NEW YORK (1010 WINS) -- One day after New York City Council Speaker Corey Johnson told 1010 WINS it's about time that the NYPD apologize to the LGBTQ community for its 1969 raid on the Stonewall Inn -- which kicked off the modern-day LGBTQ rights movement -- NYPD Commissioner James O'Neill apologized for the raid.
"I think it would be irresponsible of me as we go through World Pride month not to speak of the events at the Stonewall Inn in June of 1969," O'Neill said at a press conference. "I'm certainly not going to be an expert of what happened at Stonewall. I do know what happened should not have happened."
He continued, "The actions taken by the N.Y.P.D. were wrong, plain and simple. The actions and laws were discriminatory and oppressive, and for that I apologize. To the LGBTQ community, this would never happen in 2019."
New York City World Pride tweeted, "Thank you, @NYPDONeill and @NYPDNews. We are all very proud today."

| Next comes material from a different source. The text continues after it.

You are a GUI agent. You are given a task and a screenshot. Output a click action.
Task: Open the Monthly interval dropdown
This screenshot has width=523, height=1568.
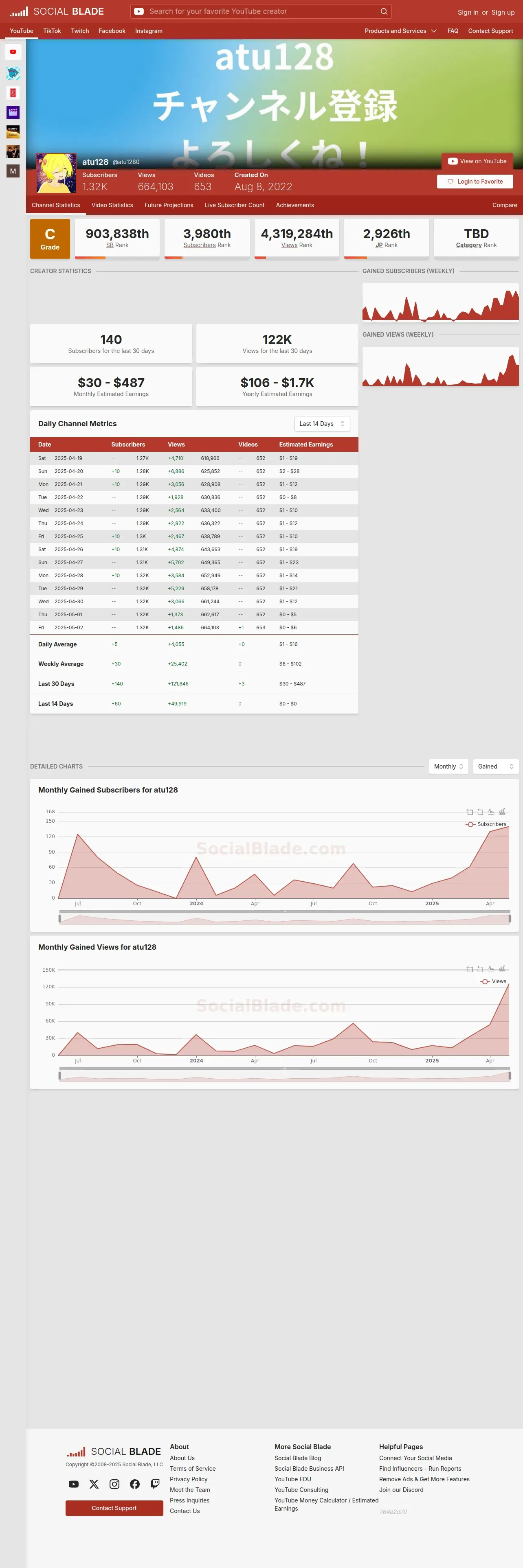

SPECIAL COVERAGE: 1010 WINS PRIDE: In honor of Pride Month and the 50th anniversary of the Stonewall uprising, 1010 WINS hears from the trailblazers who were there, and explores LGBTQ NYC
Earlier in the day, New York City World Pride tweeted, "We demand @NYPDNews issue an apology to the LGBTQIA+ community for the violent police raid that triggered the #Stonewall Uprising. @NYPDONeill is offered the stage at the #Stonewall50 Commemoration Rally during #WorldPride2019 on June 28 to issue the apology."
Johnson, who is openly gay, told 1010 WINS' Juliet Papa Wednesday afternoon, "The NYPD in the past has apologized for other incidents that have occurred, so I think the NYPD apologizing on this would be a very, very good thing, and it's something they should do,"

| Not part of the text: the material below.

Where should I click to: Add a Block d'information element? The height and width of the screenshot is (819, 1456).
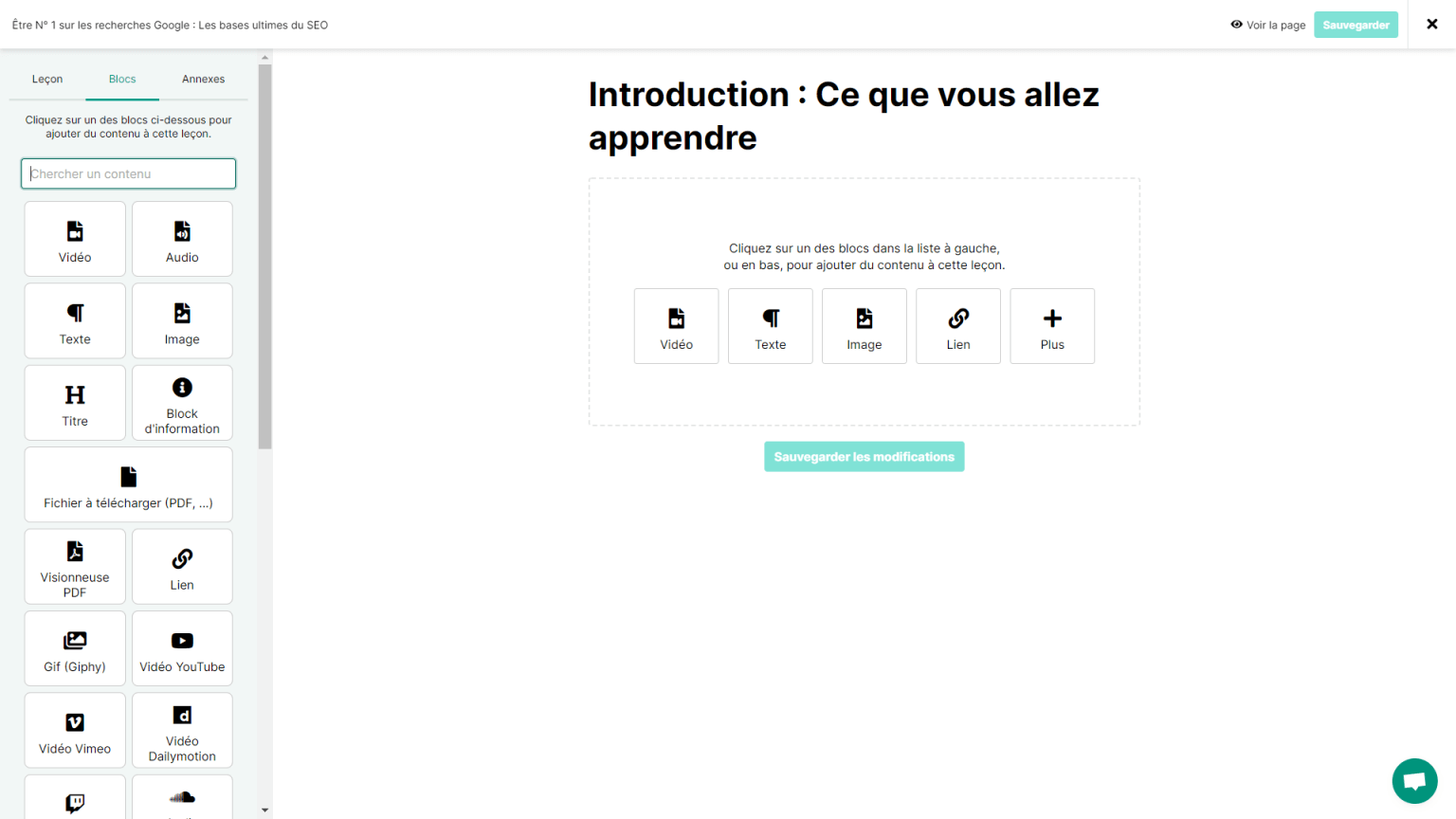point(182,403)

He added, "I think it's never bad to apologize. One thing that personally I do, is if I think I've made a mistake, I try to say I'm sorry, I was wrong and I learn from that because I don't think there is anything wrong with admitting a mistake. It shows decency to recognize something that you may have done wrong."

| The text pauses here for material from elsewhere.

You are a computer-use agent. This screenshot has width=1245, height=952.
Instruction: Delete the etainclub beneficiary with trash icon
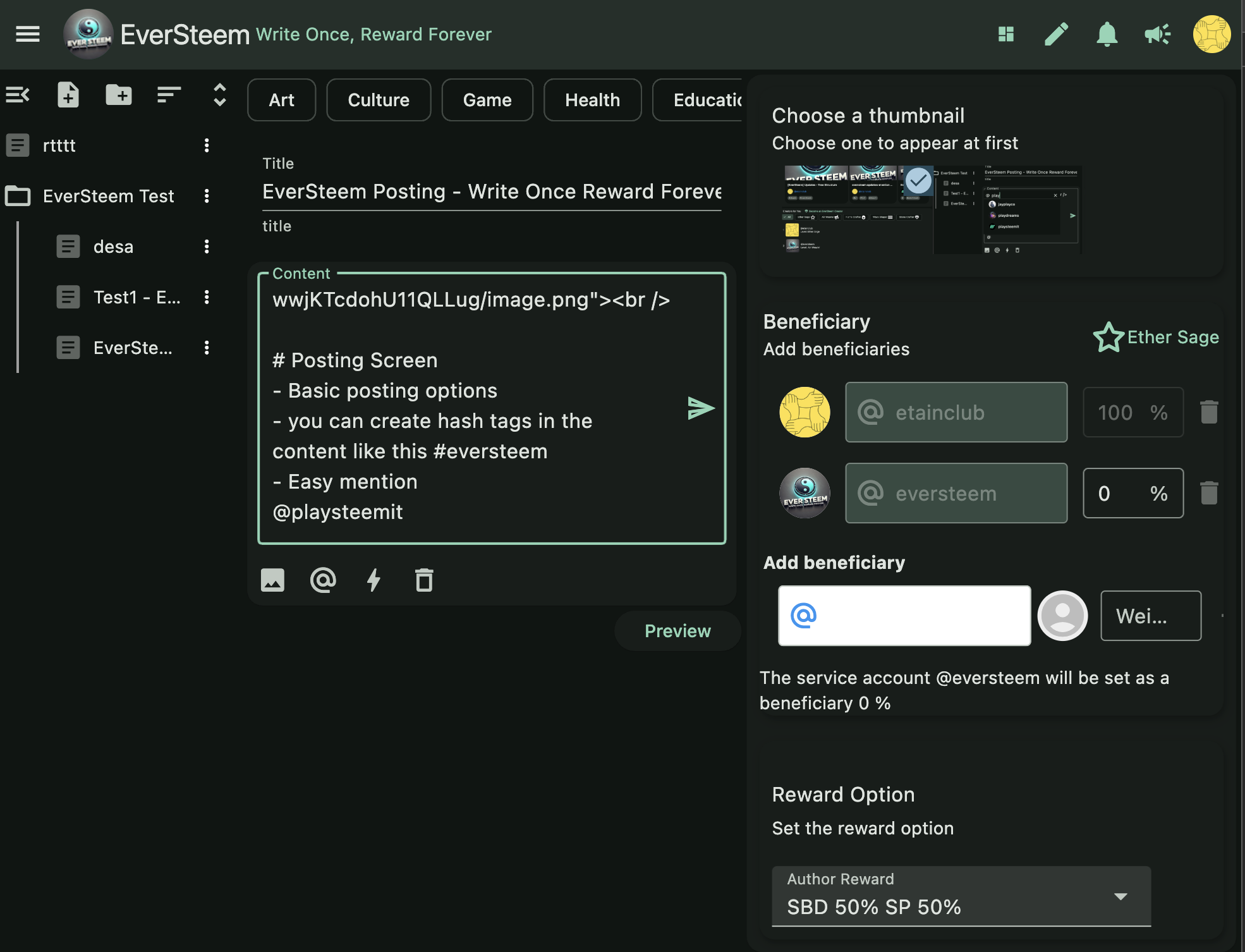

And with the 50th anniversary of the Stonewall uprising later this month, during Pride Month, Johnson said it would be well-timed to issue an apology in June.
"I would love for it happen this month and I will bring it up to the police commissioner," Johnson said. "I will have a conversation with [the NYPD commissioner> about it because I think it would be an important step toward further healing and reconciliation and recognizing what happened in that crucial moment, and not just in American history, but New York history in June of 1969."
In response to Johnson's comments, NYPD Commissioner James O'Neill told 1010 WINS on Wednesday, "The NYPD of today is much different than the department of 50 years ago, and a number of important changes have been implemented that bring the police and all the communities we serve closer together."
He continued, "More than three million people from across the globe will come to New York City to take part in World Pride and this month-long celebration of equality. We are looking forward to the many events surrounding this year's milestone anniversary, and to working with all attendees to ensure that everyone not only is safe, but feels safe, too."
Following O'Neill's apology Thursday, Johnson tweeted, "We appreciate this apology. Thank you @NYPDONeill. This is so wonderful to hear during Pride."
The idea of the NYPD issuing an apology is nothing new: At a speech hosted by the New York City Bar Association in June 2017, one day after that year's Pride March, O'Neill was asked by a man in the audience if he would "apologize for the discrimination and violence" at the raid.
O'Neil's response then? "I think that's been addressed already. We're moving forward."